Plante sacrée pour certains, fléau pour d’autres, le chanvre ou plus précisément Cannabis sativa n’a jamais cessé de faire parler de lui. En Haïti, on l’appelle souvent “ganga”, “djamba” ou tout simplement “mariwana”, selon les régions et les générations. Derrière ces surnoms familiers se cache pourtant une plante vieille comme le monde, dont l’histoire oscille entre usages spirituels, médicinaux, et polémiques modernes.
Né en Asie centrale, le chanvre aurait été domestiqué il y a plus de dix mille ans, bien avant le blé et le riz. Les premières civilisations s’en servaient pour tisser, se soigner et même prier. En Chine, on filait ses fibres pour fabriquer des vêtements et du papier ; en Inde, il entrait dans les rituels religieux et la médecine ayurvédique. En Europe, ses tiges servaient à confectionner les voiles des navires et les cordages des explorateurs. Rien d’étonnant à ce que la fameuse Bible de Gutenberg ait été imprimée sur du papier de chanvre une plante aussi utile qu’infatigable.

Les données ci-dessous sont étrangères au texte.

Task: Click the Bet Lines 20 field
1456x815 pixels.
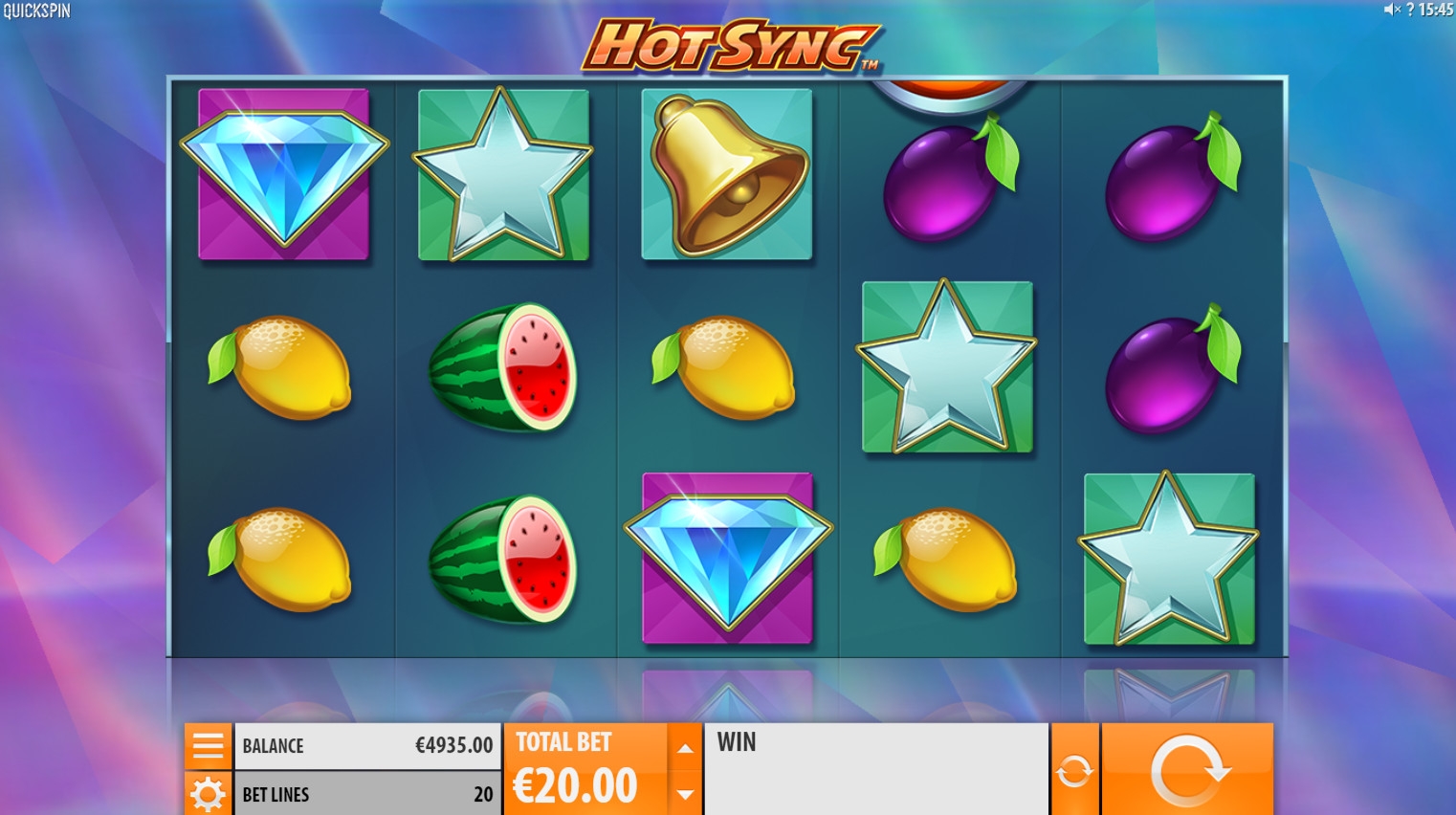Action: tap(367, 794)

Mais le chanvre, ce n’est pas qu’une seule réalité. Il y a le chanvre industriel, légal et écologique, utilisé pour faire des tissus, du béton ou des cosmétiques. Et il y a le cannabis, celui qui contient du THC, la molécule psychotrope responsable de l’effet planant. D’un côté, la plante verte qu’on célèbre dans les salons de l’agriculture ; de l’autre, celle qu’on surveille dans les commissariats. Pourtant, au fond, c’est la même espèce. Seules les variétés et les taux de THC changent.
Dans la Bible, certains passages mentionnent une plante appelée qěnēh bośem, que plusieurs chercheurs identifient aujourd’hui comme une forme ancienne de cannabis. Elle aurait servi à préparer l’huile sainte utilisée pour oindre les prêtres et les objets sacrés. Une hypothèse fascinante, qui prouve à quel point cette plante a toujours eu un rapport étroit avec la spiritualité et la guérison.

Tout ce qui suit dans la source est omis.